We are much in need of this feature as currently getting these details is only possible by a cross table which requires not only a lot of manual steps but is also very clumsy to arrive at such a particular analysis.

  • Attach files
  • Guest
    Reply
    |
    Oct 8, 2021

    For Oracle, Microsoft SQL, and SAP HANA (these are the ones I checked) the window function percentile_cont and median exist.

    SELECT DISTINCT [Category],
    
    PERCENTILE_CONT(0.25) WITHIN GROUP (ORDER BY [Measure])
    OVER (PARTITION BY [Category]) AS q1,
    MEDIAN([Measure])
    OVER (PARTITION BY [Category]) AS median,
    PERCENTILE_CONT(0.75) WITHIN GROUP (ORDER BY [Measure])
    OVER (PARTITION BY [Category]) AS q3
    FROM [Table]
    WHERE [Measure] IS NOT NULL


    For Spark this exist as well with very little difference in syntax

    SELECT DISTINCT [Category],
    
    PERCENTILE([Measure], 0.25)
    OVER (PARTITION BY [Category]) AS q1,
    MEDIAN([Measure])
    OVER (PARTITION BY [Category]) AS median,
    PERCENTILE([Measure], 0.75)
    OVER (PARTITION BY [Category]) AS q3
    FROM [Table]
    WHERE [Measure] IS NOT NULL


    Since there is a nice, structured way to calculate values for Boxplot via SQL, a boxplot for in-database connections should be possible.

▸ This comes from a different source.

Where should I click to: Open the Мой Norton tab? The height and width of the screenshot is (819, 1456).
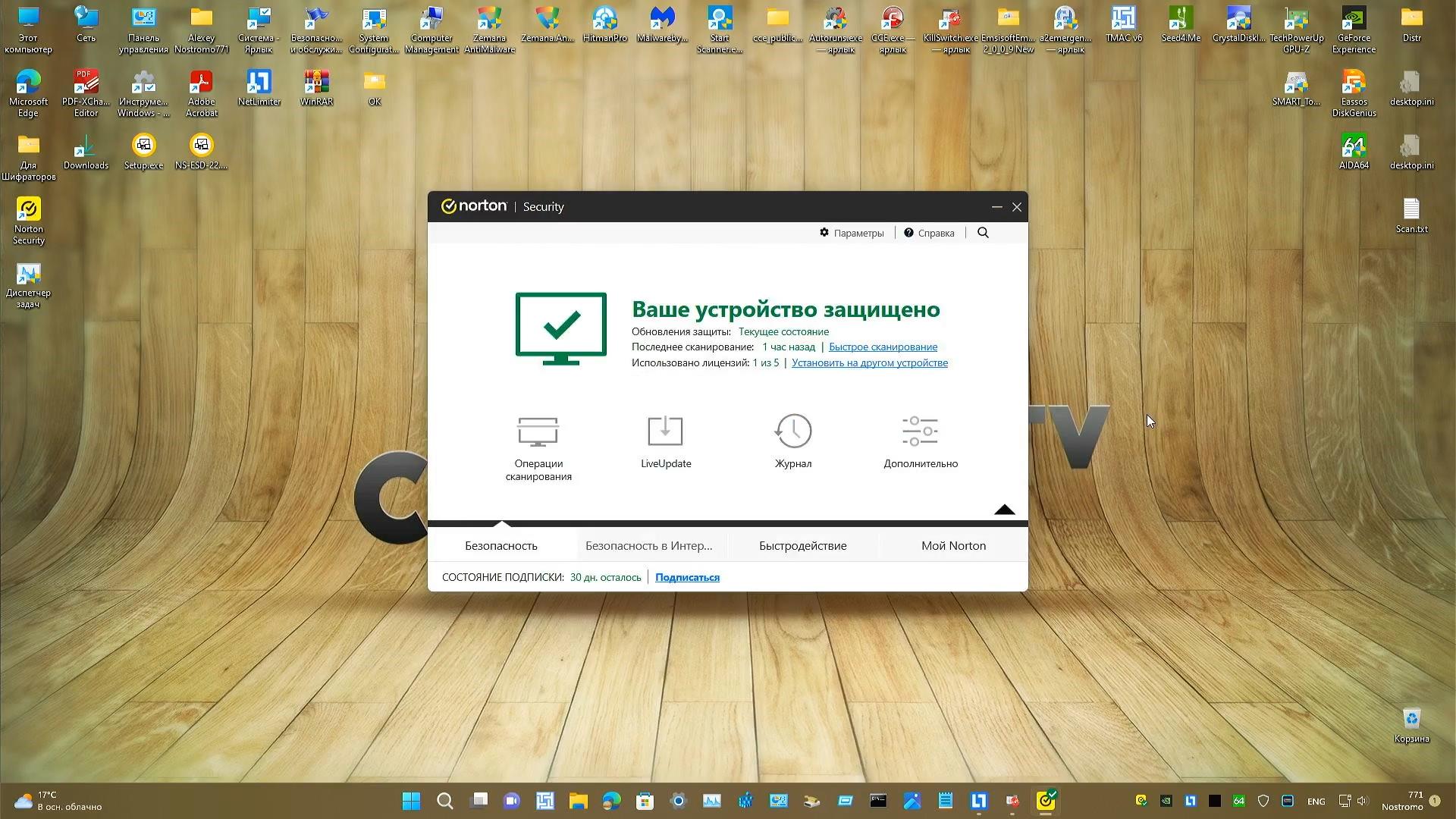tap(953, 545)
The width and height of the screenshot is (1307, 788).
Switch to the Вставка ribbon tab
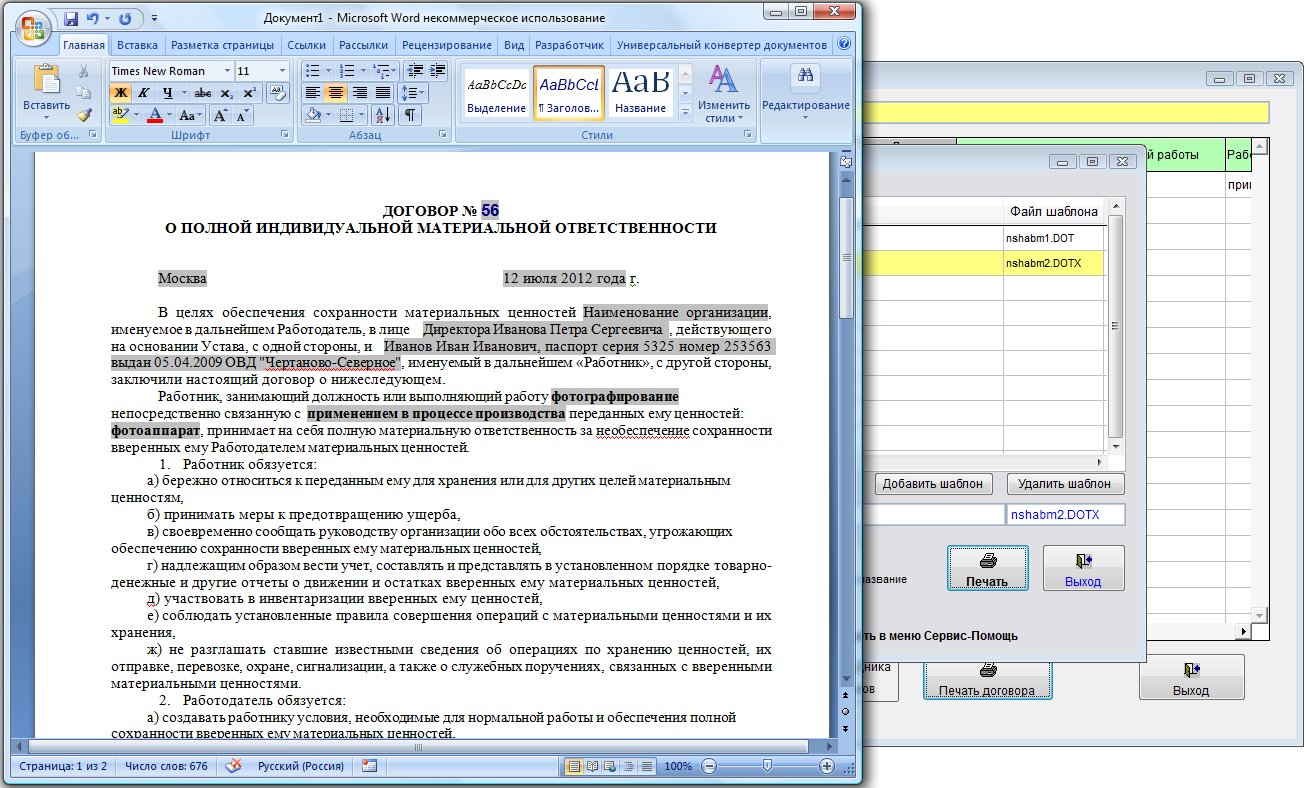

    This SQL approach enables box plot for big data, pushing the calculation to the external database and no need for import of data in-memory.

  • Guest
    Reply
    |
    Feb 6, 2021

    In most of modern databases the SQL function PERCENTILE_CONT is supported and with this the calculation of the median and quartiles should be possible without loading all the data into in-memory. Then only the rows for the outliers needs to be loaded.


  • Admin
    Niklas Amberntsson
    Reply
    |
    Apr 12, 2017

    I generalized the title of this Idea so that it covers all external data sources so that users also with other databases will be interested in voting for the Idea.